Are you watching closely? Some dogs need more personal space with strange dogs than others. My male is OK with nose to nose, doesn't like strange dogs sniffing his rear or his ears. He doesn't like other dogs trying to dominate him, he sounded off in the Vet's office one day, I was writing out the check, he was right by me, a lady lets her lab come up and before I could tell her to back off, her lab put his head on my dogs front shoulders in a dominate posture. The lady started saying my GSD was vicious, I told her my GSD is a solid strong male and doesn't take to other dogs trying to dominate him. She said her dog was just saying hi, I said no your dog was trying to dominate my dog and that is just bad dog manners.

So watch more closely and see if you can see anything in common. 

I am not keen on having my GSD meet and greet a lot of dogs, because other owners for the most part are pretty clueless.
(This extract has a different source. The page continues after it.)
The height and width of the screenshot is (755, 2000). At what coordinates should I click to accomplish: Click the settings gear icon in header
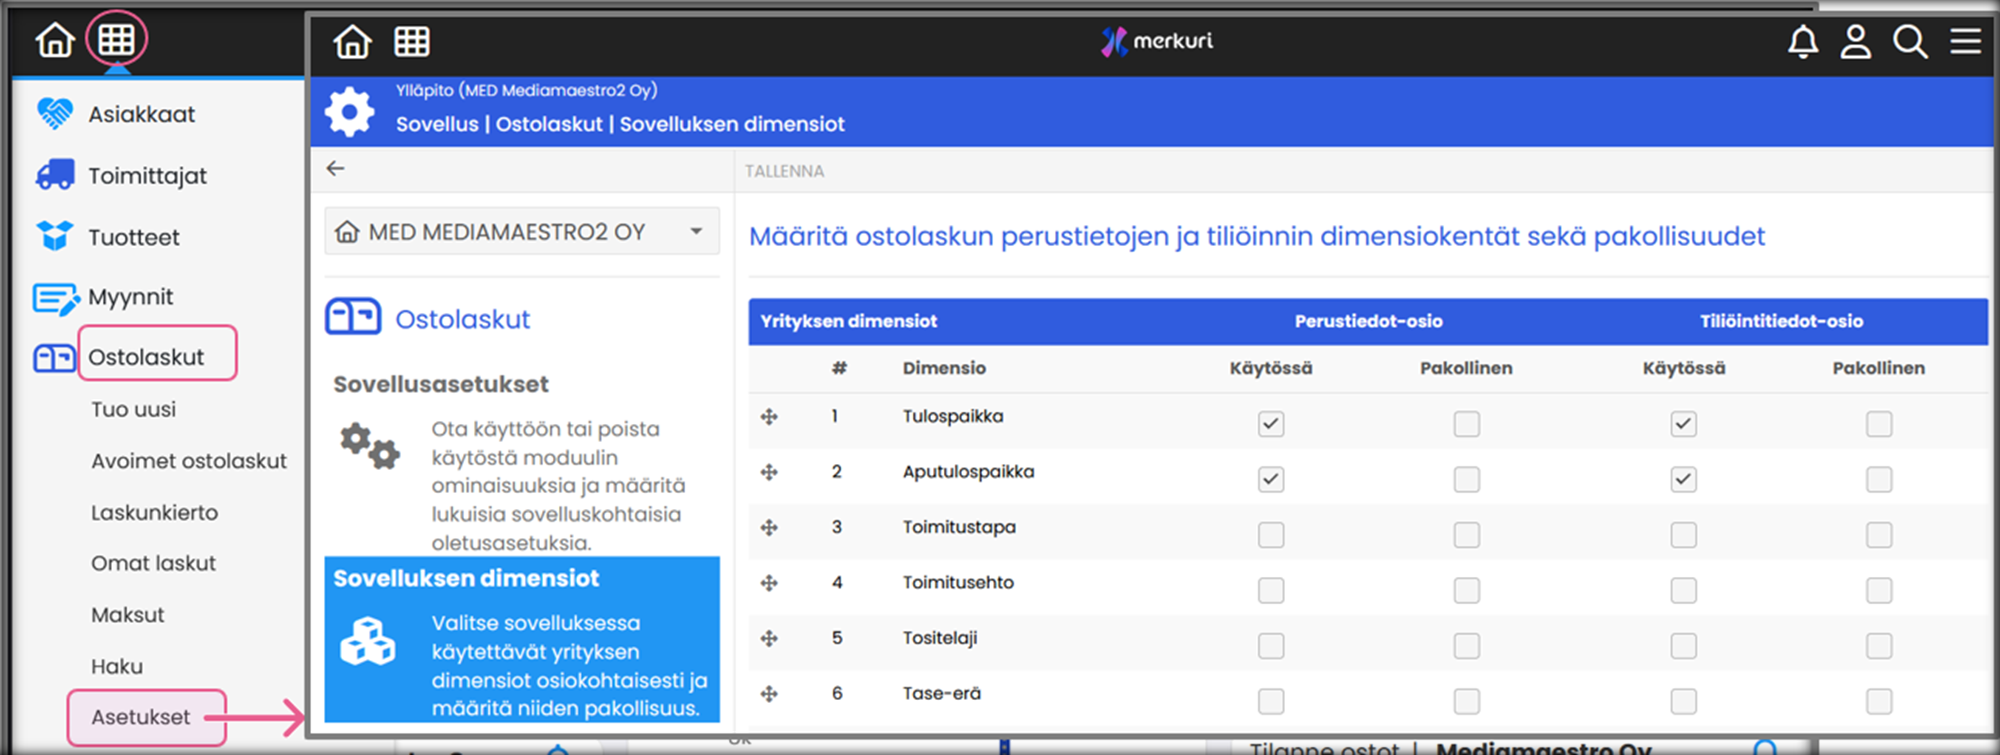pos(349,111)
Socializing to me, means my dogs sees other dogs or cats at the Vet's office or on walks or what ever and the look and go "yep that is another dog". I don't need meets and greets to accomplish that.

Val


----------



## debbiebrown (Apr 13, 2002)

there is alot of things that could be going on. i have a very dominant female that does the same thing. she just has to be the boss around any other dog. she even has a golden friend that we walk with all the time. this dog is very mild, he gives no bad body lauguage, not even eye contact with her. but, before each walk when they meet she will sniff him with tail up, he does nothing, then she will proceed to nip his face. this happens even off leash. once she shows him she's boss they are fine. So, maybe your dog is trying to be the dominant one. watch the body lauguage closely next time with your dog. 

the other side of the coin, is that your dog could be unsure of how to interact with other dogs, especially if it hasn't been around alot of dogs, and is acting out of not knowing how to interact.

bottom line is alot of gsd's aren't real keen on playing or greeting strange dogs, its just in the nature. basically. as Val said, you can counter condition them to tolerate other dogs, but some gsd's just need their space. you can work on this with friends that have mild dogs, or better yet, go to OB classes and have him learn to be around other dogs and tune them out.

debbie


----------



## MaggieRoseLee (Aug 17, 2001)

It's always hard to know what exactly is happening without being there. My guess is though your dog is generally ok enough with other dogs to make it thru the initial meet and greet.

They are NOT comfortable enough in the situation to maintain the calm and good behavior. So to relieve the stress, the snapping will back the other dog off for a bit so your dog can then collect itself and try to go back to a balanced state. 

I would start making the meetings with new dogs brief, the time length BEFORE your dog snaps, so YOU are in control. 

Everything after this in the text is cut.